В большинстве других военных частей звание давало множество привилегий, но в Эриданской Лёгкой Кавалерии это было не принято. Во многих частях старших офицеров принято было освобождать от обязанности дежурного офицера, но в Эриданской Лёгкой Кавалерии этого не было, исключение делалось только для командующего генерала. Все остальные офицеры заступали в наряд ДО, даже командиры полков.
Полковник Пол Кэлвин, которому выпала сомнительная честь заступить дежурным офицером в один из самых холодных дней со времени их высадки на Милос, устало прислонился к промерзшей кирпичной стене, рядом с главным выходом из здания космопорта. Он с тревогой смотрел на кучку протестующих, собравшихся снаружи, у главных ворот космопорта. Несмотря на малочисленность, гражданские подняли ужасный шум. Плакаты, которые мелькали над головами демонстрантов, были лишены всякой фантазии, их содержание распространялось от: «Эриданская Лёгкая Кавалерия — убирайтесь домой» до откровенно нецензурных. Некоторые кричали лозунги невозмутимым ВМ(военным милиционерам), стоящим за трехметровым забором, по верху которого была натянута колючая проволока.

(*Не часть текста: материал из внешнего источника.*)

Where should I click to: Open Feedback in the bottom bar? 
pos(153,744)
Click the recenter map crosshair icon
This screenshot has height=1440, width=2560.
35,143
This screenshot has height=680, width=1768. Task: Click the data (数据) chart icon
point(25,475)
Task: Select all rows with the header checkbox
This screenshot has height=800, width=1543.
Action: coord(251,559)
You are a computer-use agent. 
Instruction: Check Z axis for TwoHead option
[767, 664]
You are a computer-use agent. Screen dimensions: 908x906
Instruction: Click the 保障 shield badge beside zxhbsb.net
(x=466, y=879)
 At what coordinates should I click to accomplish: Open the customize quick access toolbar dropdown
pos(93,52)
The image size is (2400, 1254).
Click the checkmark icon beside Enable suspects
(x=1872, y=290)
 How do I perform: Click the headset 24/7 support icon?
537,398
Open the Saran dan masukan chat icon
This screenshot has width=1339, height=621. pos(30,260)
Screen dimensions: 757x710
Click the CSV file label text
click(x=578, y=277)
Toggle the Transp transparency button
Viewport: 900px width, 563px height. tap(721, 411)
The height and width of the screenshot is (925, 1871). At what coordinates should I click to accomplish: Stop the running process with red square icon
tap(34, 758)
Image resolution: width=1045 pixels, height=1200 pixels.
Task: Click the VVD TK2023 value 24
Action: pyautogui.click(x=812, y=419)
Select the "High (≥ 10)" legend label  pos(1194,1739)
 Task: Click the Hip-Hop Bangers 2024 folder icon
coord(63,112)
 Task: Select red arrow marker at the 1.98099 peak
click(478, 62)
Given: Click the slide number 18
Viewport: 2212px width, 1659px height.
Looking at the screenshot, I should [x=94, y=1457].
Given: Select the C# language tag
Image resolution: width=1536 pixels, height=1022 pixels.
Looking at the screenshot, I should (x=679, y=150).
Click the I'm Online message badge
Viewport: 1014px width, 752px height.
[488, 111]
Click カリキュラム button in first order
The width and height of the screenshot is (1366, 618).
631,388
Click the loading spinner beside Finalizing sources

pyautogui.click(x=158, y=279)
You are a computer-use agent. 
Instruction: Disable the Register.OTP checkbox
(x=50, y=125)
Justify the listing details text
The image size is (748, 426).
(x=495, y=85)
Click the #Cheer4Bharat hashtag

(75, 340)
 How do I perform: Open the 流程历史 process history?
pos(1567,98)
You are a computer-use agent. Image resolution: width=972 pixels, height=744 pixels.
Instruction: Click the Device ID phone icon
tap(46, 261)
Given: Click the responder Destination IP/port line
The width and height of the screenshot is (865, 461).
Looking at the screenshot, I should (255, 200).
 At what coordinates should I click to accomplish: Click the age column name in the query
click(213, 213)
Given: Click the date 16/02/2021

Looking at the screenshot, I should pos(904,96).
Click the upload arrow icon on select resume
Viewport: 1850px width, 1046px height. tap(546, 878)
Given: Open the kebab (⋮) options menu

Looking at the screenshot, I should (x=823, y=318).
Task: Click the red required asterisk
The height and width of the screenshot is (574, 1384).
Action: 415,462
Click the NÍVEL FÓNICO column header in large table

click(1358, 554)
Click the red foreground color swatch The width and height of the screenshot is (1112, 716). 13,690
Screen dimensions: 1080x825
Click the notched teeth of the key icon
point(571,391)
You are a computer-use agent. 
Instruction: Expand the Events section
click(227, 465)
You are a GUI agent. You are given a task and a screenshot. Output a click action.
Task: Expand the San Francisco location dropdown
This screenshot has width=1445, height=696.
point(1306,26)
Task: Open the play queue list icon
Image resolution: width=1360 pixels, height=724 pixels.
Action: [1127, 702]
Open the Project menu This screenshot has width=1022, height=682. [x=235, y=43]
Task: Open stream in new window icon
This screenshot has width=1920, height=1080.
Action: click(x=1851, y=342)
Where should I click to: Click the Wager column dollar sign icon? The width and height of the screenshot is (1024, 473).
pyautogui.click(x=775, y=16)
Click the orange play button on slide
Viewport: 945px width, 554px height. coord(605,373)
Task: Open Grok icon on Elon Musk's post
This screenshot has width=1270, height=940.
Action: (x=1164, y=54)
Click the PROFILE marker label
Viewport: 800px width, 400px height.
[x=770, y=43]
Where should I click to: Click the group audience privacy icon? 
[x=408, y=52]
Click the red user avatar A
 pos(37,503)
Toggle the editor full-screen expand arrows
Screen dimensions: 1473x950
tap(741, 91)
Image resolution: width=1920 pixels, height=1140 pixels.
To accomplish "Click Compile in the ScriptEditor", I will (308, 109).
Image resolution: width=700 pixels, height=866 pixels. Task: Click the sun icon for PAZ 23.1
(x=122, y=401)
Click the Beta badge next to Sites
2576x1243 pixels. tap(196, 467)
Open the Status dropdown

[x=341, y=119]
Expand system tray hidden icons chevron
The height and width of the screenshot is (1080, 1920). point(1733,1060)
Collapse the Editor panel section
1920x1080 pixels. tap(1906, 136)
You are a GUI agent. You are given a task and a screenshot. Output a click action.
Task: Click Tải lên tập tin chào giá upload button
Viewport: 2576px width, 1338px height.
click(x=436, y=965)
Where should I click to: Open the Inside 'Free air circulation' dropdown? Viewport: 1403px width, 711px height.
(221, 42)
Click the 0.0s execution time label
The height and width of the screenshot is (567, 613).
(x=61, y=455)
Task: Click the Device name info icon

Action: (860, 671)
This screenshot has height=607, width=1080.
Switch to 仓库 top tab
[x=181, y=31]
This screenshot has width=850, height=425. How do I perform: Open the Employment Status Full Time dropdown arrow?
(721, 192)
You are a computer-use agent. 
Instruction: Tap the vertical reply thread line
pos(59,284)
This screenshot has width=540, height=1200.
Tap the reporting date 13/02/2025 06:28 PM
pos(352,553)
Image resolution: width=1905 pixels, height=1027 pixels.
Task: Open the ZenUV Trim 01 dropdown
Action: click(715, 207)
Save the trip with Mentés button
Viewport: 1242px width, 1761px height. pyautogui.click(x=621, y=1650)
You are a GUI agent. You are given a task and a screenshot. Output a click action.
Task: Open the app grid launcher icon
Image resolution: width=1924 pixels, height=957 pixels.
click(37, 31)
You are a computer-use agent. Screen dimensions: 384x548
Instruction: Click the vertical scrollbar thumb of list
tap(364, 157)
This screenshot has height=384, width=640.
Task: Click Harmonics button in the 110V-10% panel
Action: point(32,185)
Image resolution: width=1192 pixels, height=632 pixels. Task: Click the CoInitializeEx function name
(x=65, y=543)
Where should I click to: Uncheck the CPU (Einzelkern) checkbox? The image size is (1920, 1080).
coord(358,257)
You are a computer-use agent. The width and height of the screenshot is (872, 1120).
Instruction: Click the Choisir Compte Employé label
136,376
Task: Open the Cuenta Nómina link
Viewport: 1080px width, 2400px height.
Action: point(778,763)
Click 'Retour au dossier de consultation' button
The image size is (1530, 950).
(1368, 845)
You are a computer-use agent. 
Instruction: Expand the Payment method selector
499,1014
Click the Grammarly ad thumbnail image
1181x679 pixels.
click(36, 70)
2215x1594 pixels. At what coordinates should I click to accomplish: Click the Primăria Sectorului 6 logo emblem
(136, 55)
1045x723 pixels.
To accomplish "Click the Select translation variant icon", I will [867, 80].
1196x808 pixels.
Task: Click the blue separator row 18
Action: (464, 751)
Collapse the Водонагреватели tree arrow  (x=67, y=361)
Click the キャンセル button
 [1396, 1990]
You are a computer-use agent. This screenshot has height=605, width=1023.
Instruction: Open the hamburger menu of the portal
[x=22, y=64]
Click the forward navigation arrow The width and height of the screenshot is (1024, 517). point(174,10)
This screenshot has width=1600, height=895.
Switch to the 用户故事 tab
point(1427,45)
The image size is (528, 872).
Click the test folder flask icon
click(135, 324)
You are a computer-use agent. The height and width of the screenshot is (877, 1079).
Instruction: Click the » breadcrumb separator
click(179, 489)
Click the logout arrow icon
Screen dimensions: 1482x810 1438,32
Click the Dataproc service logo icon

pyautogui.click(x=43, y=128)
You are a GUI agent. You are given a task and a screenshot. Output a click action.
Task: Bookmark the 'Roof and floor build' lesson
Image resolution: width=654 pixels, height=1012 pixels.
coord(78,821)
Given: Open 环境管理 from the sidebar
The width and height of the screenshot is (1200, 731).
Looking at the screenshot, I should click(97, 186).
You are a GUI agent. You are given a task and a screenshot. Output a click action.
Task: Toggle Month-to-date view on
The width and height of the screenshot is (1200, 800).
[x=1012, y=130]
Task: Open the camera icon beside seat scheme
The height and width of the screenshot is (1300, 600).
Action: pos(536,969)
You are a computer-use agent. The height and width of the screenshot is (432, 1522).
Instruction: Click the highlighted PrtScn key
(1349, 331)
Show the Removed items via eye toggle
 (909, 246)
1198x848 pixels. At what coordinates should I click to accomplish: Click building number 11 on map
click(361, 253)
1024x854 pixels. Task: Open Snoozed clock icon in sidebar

После атаки снайпера на захваченный космопорт, демонстранты были относительно тихими. Каждый день появлялись небольшие пикеты, вооружившись плакатами и хлесткими призывами. Они ходили туда сюда у ограды, размахивали плакатами и выкрикивая проклятья в адрес Эриданской Лёгкой Кавалерии, но не больше. Иногда небольшие камни или стеклянные бутылки запускались через забор в часовых, но эти «снаряды» не производили абсолютно никакого эффекта. Даже температура на улице, которая постепенно становилась все ниже, казалось, не пугала толпу. На самом деле, чем больше становились сугробы с наветренной стороны зданий космопорта, тем злее и раздражительней становилась толпа.
Нельзя сказать, что демонстрации не имели совсем никакого успеха. Кавалеристы, которые были не на дежурстве, продолжали получать увольнительные в город. Но население Тачстоуна выказывало силам Звёздной Лиги такое презрение, что немногие пользовались возможностью оставить космопорт на время.
Причем протесты не ограничивались только столицей планеты. Большинство близлежащих городков и поселков выражали по-своему протест, который выражался в том, что они поносили любого, кто был одет в униформу Эриданской Лёгкой Кавалерии. Из-за угрозы снайперских атак и ожидаемого прибытия капелланского подкрепления, генерал Эймис сконцентрировал свои силы в городке космопорта и выставил несколько небольших аванпостов, расположенных на расстоянии нескольких дней форсированного марша от Тачстоуна.
Наблюдая за протестующими, Кэлвин с досадой качнул головой. Он бывал и на менее гостеприимных планетах, но ни на одной из них он не мог припомнить, чтобы так много людей, казалось, потеряли голову.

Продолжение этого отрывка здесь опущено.